D'autres grands souvenirs, encore... Le petit juge et ses lunettes noires dans Z, le déchirant protagoniste du Train aux côtés d'une Romy Schneider encore plus bouleversante... Il loupe étrangement la case Claude Sautet, mais François Truffaut le rattrape in extremis dans ce qui sera l'ultime opus du cinéaste, le savoureux Vivement dimanche ! Dans Amour, son dernier grand rôle au cinéma sous la direction de Michael Haneke, la maladive Emmanuelle Riva lui lance: "Tu es un monstre, mais tu es gentil ". Tout est dit.

Car c'est bien là tout le génie de ce jeu d'acteur: l'art de cacher son jeu, justement, et d'enrober dans une diction ciselée une profondeur sous-jacente allant dans plusieurs directions: douceur carnivore du félin prêt à bondir, perversité enjôleuse à laquelle un sacré pouvoir de séduction donne mille et un reflets, folie camouflée faisant écho à un artiste qui ne s'est jamais fait de cadeaux ("J'ai passé ma vie à me détruire ", disait-il dans un récent documentaire d'Yves Jeuland et Lucie Cariès qu'on ne peut malheureusement plus voir en replay sur Arte...), passion aveugle qui tente jusqu'au bout de se retenir... Se retenir, oui, et surtout tenir quand le destin vient fracasser le père à qui sa fille est brutalement enlevée.

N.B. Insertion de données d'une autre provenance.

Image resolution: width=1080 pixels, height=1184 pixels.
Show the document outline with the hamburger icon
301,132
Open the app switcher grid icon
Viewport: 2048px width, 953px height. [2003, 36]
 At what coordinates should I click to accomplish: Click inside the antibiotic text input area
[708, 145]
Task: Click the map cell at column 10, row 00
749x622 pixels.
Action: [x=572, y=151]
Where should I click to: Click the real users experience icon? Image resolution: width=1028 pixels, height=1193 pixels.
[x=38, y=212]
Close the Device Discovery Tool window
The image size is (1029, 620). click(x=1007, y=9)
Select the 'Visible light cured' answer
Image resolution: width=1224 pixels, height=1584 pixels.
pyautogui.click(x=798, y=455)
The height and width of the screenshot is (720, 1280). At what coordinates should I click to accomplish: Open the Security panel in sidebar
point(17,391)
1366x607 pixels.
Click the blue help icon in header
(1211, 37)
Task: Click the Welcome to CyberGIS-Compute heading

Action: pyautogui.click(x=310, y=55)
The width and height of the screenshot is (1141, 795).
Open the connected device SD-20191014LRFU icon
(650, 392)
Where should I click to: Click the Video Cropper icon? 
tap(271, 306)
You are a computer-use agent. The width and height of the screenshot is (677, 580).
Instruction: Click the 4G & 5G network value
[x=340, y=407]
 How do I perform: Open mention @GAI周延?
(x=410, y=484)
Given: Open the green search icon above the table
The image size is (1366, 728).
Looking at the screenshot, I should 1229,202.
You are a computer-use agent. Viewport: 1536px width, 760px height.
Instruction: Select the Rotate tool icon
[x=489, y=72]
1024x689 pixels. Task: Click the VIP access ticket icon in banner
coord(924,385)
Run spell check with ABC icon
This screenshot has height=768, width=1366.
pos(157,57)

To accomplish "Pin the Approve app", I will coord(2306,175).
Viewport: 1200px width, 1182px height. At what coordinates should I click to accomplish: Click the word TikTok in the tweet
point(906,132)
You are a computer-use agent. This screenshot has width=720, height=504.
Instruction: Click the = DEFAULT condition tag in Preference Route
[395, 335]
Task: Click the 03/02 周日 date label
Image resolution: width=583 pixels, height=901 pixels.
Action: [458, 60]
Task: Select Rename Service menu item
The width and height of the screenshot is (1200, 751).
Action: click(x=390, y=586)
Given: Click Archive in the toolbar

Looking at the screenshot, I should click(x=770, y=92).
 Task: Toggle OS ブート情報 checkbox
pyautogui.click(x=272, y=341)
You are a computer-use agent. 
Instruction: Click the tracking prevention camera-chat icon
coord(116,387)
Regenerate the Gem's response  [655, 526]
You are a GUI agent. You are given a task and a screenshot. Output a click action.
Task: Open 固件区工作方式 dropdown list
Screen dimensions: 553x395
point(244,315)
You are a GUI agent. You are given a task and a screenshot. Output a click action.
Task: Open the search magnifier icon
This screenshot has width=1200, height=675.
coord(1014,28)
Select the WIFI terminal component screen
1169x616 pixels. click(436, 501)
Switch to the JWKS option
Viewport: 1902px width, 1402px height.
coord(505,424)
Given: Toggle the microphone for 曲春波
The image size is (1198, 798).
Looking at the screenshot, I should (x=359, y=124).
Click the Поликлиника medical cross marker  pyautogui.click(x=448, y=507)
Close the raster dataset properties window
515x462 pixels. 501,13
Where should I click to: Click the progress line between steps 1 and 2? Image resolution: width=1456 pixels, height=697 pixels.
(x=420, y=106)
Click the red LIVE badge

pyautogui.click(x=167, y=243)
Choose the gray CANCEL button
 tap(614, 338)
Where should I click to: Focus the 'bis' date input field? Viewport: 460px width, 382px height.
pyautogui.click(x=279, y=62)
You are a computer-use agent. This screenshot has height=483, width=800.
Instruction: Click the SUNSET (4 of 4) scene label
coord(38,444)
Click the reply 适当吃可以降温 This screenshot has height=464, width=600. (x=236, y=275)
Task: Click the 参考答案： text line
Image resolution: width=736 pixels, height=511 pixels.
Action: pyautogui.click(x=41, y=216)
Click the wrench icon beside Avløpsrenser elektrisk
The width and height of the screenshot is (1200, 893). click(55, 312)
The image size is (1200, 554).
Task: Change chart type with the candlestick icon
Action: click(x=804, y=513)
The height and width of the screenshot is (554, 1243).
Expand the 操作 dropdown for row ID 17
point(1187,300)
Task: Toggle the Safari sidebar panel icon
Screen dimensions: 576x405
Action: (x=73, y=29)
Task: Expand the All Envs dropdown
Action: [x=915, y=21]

Il lui restait Prévert, Desnos, Apollinaire et Boris Vian. Une récitation ? Non, un récital. L'accordéon de Daniel Mille accompagnait sur scène son ultime transfiguration malgré la mélancolie noyée de chagrin. Sa voix se fit entendre un matin dans l'émission Si Bémol et Fadaise de Pierre Bouteiller sur TSFJAZZ. C'était beau, noble et poignant. Au Théâtre de la Porte Saint-Martin, à Paris, où je l'avais rencontré un soir juste après un show télévisé d'Emmanuel Macron particulièrement indigeste, il m'avait expliqué que les vrais acteurs évitent d'en faire des tonnes. Un long silence tout en swing, façon Miles Davis, avait suivi.